Source: New York Times
Author: ANDREW ROSS SORKIN and JEFF BAILEY

United Airlines is holding preliminary talks to merge with Continental Airlines in a huge deal that would further reshape the struggling airline industry, people involved in the negotiations said tonight.

The discussions, though far from complete, recently picked up pace following US Airways’ bid last month to buy Delta Air Lines for about $8 billion, these people said.

US Airways’ proposal, promising $1.65 billion a year in savings by combining with Delta, has helped add urgency to carriers’ interests in merging.

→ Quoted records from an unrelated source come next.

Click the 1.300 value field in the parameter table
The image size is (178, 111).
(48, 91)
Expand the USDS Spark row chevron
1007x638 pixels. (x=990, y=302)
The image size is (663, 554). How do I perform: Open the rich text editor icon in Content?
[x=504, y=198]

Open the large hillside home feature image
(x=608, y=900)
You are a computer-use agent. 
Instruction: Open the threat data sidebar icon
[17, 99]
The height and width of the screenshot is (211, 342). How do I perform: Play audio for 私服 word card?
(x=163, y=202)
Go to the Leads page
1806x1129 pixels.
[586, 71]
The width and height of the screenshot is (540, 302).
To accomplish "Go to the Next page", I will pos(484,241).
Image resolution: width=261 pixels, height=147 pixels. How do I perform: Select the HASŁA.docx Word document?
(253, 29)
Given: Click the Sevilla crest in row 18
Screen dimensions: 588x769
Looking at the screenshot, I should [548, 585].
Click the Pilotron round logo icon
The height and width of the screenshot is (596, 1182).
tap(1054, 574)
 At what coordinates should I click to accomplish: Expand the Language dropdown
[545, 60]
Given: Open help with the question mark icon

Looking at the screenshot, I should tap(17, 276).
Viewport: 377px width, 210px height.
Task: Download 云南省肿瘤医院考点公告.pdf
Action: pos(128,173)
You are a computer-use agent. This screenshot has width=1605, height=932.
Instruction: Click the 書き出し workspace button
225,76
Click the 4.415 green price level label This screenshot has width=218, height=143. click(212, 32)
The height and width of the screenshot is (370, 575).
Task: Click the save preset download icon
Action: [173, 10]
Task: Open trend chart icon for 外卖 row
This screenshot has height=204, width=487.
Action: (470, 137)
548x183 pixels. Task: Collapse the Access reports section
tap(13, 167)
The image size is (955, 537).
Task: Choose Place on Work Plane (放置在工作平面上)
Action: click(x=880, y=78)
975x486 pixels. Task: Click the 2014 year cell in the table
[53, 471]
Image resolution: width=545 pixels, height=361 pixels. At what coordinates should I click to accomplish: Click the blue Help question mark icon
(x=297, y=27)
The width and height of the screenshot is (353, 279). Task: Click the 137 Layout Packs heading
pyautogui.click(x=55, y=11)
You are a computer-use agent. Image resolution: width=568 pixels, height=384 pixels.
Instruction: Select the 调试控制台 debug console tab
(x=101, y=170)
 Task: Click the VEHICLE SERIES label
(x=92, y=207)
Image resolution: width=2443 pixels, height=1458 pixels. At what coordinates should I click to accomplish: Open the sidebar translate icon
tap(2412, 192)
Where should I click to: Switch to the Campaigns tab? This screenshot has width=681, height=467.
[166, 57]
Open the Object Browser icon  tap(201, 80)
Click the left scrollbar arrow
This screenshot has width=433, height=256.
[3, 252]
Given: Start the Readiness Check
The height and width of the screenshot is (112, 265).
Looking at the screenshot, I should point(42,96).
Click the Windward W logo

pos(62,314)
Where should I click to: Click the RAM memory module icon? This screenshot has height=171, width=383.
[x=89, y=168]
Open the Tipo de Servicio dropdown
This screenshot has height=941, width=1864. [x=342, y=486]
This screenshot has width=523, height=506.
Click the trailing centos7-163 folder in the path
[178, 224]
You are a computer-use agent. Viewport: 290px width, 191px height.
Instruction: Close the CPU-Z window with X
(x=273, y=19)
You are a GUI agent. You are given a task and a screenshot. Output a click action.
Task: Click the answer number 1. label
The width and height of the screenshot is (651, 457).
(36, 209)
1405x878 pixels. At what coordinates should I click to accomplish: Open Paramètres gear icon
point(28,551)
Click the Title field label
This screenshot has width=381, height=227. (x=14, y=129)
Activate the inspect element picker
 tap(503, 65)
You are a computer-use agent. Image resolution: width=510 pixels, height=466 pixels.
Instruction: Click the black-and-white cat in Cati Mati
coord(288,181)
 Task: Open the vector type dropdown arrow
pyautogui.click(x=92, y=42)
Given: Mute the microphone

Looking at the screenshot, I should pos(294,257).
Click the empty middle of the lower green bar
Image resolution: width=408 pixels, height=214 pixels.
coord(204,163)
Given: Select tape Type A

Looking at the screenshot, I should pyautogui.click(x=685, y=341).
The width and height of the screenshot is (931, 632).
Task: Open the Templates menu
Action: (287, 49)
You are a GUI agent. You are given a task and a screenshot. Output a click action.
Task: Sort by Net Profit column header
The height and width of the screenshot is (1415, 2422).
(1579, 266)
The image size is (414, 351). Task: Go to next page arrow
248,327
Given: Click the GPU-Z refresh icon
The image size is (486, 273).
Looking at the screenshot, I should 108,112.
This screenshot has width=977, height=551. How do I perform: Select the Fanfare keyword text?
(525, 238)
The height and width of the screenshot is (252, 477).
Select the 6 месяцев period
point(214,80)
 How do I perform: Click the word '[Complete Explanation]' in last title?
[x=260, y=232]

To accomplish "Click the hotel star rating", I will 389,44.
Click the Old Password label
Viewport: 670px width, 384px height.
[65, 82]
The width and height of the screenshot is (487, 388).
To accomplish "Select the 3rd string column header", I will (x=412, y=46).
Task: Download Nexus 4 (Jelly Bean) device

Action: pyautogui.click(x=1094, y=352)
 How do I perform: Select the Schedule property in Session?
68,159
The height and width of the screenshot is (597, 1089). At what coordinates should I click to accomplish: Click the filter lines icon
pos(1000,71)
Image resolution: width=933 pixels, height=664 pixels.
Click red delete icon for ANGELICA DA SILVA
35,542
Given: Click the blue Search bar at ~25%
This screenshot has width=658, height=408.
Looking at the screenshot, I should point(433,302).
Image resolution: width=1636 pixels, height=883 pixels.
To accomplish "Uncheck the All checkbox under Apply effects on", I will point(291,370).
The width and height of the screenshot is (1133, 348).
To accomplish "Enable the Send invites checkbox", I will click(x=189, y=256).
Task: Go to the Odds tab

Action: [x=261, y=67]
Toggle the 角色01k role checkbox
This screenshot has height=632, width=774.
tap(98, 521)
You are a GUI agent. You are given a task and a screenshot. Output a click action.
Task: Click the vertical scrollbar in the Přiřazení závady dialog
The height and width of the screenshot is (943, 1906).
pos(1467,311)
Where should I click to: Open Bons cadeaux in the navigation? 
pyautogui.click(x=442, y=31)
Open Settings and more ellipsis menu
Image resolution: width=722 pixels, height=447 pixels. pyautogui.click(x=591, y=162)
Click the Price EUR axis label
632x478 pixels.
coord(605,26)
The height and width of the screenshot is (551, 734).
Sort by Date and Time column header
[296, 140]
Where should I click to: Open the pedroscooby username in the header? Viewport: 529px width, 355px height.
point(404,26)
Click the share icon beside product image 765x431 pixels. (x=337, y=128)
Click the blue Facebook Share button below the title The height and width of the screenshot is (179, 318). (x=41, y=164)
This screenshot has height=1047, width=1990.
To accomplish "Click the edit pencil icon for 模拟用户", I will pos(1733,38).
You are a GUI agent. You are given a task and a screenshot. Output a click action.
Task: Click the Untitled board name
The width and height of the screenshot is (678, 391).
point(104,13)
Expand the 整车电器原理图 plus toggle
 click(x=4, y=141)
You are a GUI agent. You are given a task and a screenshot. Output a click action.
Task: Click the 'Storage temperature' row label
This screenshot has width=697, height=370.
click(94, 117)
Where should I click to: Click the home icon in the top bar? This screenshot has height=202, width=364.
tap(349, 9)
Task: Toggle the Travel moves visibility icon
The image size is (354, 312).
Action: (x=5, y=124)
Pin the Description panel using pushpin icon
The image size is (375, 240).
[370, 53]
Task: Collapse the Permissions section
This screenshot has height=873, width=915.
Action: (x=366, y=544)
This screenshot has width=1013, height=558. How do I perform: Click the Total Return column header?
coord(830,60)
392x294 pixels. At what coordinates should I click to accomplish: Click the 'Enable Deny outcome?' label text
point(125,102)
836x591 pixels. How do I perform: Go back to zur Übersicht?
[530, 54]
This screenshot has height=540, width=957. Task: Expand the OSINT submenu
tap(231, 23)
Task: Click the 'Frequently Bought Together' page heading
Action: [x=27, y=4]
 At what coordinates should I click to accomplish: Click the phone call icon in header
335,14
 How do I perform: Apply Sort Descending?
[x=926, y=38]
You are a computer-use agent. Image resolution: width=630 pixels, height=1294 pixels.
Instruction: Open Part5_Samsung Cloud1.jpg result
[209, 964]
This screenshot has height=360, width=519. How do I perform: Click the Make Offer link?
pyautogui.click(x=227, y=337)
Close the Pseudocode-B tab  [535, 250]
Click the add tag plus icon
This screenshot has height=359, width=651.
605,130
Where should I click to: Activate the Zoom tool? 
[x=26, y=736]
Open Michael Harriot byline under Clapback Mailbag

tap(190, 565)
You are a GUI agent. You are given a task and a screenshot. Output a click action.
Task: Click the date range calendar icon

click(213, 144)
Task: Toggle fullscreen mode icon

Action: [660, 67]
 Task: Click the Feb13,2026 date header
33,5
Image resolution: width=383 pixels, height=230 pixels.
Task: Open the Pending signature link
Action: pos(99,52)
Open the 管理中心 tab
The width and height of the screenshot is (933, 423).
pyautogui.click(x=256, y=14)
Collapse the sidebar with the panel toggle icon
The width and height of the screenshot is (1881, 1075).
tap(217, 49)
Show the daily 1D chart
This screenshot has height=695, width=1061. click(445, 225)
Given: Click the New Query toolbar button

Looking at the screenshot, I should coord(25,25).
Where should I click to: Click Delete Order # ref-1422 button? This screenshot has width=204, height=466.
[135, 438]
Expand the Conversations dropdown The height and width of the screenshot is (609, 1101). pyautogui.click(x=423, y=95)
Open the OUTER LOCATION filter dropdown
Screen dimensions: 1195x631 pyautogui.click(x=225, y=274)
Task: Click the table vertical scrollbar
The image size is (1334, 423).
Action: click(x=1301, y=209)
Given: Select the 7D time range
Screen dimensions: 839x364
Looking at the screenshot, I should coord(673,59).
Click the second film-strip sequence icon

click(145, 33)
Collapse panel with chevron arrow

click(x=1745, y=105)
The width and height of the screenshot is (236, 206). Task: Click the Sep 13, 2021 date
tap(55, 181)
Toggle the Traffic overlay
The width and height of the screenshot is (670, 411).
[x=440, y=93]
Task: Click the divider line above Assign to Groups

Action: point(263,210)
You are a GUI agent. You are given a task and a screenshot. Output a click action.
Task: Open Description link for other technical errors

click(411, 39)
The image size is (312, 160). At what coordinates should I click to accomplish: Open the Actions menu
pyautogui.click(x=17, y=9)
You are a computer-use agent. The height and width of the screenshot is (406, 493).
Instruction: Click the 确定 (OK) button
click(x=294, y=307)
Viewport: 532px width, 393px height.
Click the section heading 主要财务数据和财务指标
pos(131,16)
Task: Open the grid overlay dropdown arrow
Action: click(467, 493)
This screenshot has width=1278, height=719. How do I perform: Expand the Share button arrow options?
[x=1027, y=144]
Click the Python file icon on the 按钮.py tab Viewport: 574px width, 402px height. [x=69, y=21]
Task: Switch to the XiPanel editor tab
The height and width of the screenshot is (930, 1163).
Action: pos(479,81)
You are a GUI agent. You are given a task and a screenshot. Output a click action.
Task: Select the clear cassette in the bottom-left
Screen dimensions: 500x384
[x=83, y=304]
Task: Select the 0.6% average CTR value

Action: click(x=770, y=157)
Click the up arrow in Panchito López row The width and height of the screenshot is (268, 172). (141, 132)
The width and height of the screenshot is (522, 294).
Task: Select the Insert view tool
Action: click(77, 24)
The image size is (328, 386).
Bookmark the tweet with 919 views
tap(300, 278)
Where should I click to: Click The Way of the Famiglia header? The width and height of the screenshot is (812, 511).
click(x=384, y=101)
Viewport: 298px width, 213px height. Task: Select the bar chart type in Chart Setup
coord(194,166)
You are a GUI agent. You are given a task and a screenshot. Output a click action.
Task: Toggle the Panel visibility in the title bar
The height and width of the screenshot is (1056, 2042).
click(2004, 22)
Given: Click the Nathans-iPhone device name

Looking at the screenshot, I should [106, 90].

A United spokeswoman, Jean Medina, and a Continental spokesman, David Messing, each declined to comment.

Any deal between the two airlines is far from imminent. Continental and United executives are watching the US Airways and Delta situation to see how it might play with antitrust regulators. Delta is expected to file its plan to exit bankruptcy proceedings next week, following a flurry of meetings scheduled for later this week among Delta creditors and others.

Analysts have long favored a combination of United’s Asian routes and heavy coverage of the Western United States with Continental’s Latin American and European routes and its large and highly profitable hub in Newark.

At today’s close of the stock market, Continental’s market capitalization was about $4 billion and United’s was about $5 billion.

United’s chief executive, Glenn Tilton, and Continental’s chief executive, Larry Kellner, have met in person to discuss a combination, a person with knowledge of the talks said. Today, however, Mr. Kellner was in Tel Aviv on business, Continental had informed its employees earlier this week.

Any effort by the two to merge would be complicated by an agreement Continental has with Northwest Airlines. The agreement could allow Northwest to block certain merger transactions involving Continental, but could allow Continental more freedom to enter into a combination if it was the acquiring party and approval of its shareholders was not required.

Also, if Northwest entered into a merger, it would lose its blocking power over Continental.